▶ [Exercise]: Could you repeat all of the entries below, character for character?

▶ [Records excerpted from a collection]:
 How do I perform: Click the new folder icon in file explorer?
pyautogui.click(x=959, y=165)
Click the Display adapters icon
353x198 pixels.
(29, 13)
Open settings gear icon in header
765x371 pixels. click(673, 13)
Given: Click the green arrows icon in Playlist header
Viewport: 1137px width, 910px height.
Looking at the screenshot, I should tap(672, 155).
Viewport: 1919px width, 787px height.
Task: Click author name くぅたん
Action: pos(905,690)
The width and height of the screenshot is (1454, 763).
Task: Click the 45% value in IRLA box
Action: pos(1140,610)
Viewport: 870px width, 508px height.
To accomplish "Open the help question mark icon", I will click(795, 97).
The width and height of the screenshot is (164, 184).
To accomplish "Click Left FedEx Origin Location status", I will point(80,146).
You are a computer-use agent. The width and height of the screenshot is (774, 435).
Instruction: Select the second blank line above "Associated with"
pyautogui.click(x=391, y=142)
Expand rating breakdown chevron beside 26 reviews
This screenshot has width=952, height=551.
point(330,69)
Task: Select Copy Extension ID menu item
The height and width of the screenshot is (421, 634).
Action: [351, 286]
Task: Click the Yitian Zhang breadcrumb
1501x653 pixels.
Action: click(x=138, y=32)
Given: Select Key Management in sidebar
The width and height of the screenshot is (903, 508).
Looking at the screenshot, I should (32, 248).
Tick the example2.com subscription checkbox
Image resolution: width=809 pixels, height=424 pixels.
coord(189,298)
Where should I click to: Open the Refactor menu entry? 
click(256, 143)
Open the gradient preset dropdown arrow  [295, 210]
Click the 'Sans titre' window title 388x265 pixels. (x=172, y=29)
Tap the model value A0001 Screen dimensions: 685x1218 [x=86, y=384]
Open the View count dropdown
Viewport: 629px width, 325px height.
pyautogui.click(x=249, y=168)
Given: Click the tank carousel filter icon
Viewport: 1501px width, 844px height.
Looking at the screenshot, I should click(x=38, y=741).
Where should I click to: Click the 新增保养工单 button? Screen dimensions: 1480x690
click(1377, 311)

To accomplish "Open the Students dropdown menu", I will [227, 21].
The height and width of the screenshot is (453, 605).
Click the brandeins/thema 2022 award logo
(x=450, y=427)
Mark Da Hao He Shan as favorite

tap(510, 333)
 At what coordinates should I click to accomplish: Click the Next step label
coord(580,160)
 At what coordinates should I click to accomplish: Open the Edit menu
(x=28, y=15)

▶ [Answer to the problem]:
 How do I perform: Click the new folder icon in file explorer?
pyautogui.click(x=959, y=165)
Click the Display adapters icon
353x198 pixels.
(29, 13)
Open settings gear icon in header
765x371 pixels. click(673, 13)
Given: Click the green arrows icon in Playlist header
Viewport: 1137px width, 910px height.
Looking at the screenshot, I should tap(672, 155).
Viewport: 1919px width, 787px height.
Task: Click author name くぅたん
Action: pos(905,690)
The width and height of the screenshot is (1454, 763).
Task: Click the 45% value in IRLA box
Action: pos(1140,610)
Viewport: 870px width, 508px height.
To accomplish "Open the help question mark icon", I will click(795, 97).
The width and height of the screenshot is (164, 184).
To accomplish "Click Left FedEx Origin Location status", I will point(80,146).
You are a computer-use agent. The width and height of the screenshot is (774, 435).
Instruction: Select the second blank line above "Associated with"
pyautogui.click(x=391, y=142)
Expand rating breakdown chevron beside 26 reviews
This screenshot has width=952, height=551.
point(330,69)
Task: Select Copy Extension ID menu item
The height and width of the screenshot is (421, 634).
Action: [351, 286]
Task: Click the Yitian Zhang breadcrumb
1501x653 pixels.
Action: click(x=138, y=32)
Given: Select Key Management in sidebar
The width and height of the screenshot is (903, 508).
Looking at the screenshot, I should (32, 248).
Tick the example2.com subscription checkbox
Image resolution: width=809 pixels, height=424 pixels.
coord(189,298)
Where should I click to: Open the Refactor menu entry? 
click(256, 143)
Open the gradient preset dropdown arrow  [295, 210]
Click the 'Sans titre' window title 388x265 pixels. (x=172, y=29)
Tap the model value A0001 Screen dimensions: 685x1218 [x=86, y=384]
Open the View count dropdown
Viewport: 629px width, 325px height.
pyautogui.click(x=249, y=168)
Given: Click the tank carousel filter icon
Viewport: 1501px width, 844px height.
Looking at the screenshot, I should click(x=38, y=741).
Where should I click to: Click the 新增保养工单 button? Screen dimensions: 1480x690
click(1377, 311)

To accomplish "Open the Students dropdown menu", I will [227, 21].
The height and width of the screenshot is (453, 605).
Click the brandeins/thema 2022 award logo
(x=450, y=427)
Mark Da Hao He Shan as favorite

tap(510, 333)
 At what coordinates should I click to accomplish: Click the Next step label
coord(580,160)
 At what coordinates should I click to accomplish: Open the Edit menu
(x=28, y=15)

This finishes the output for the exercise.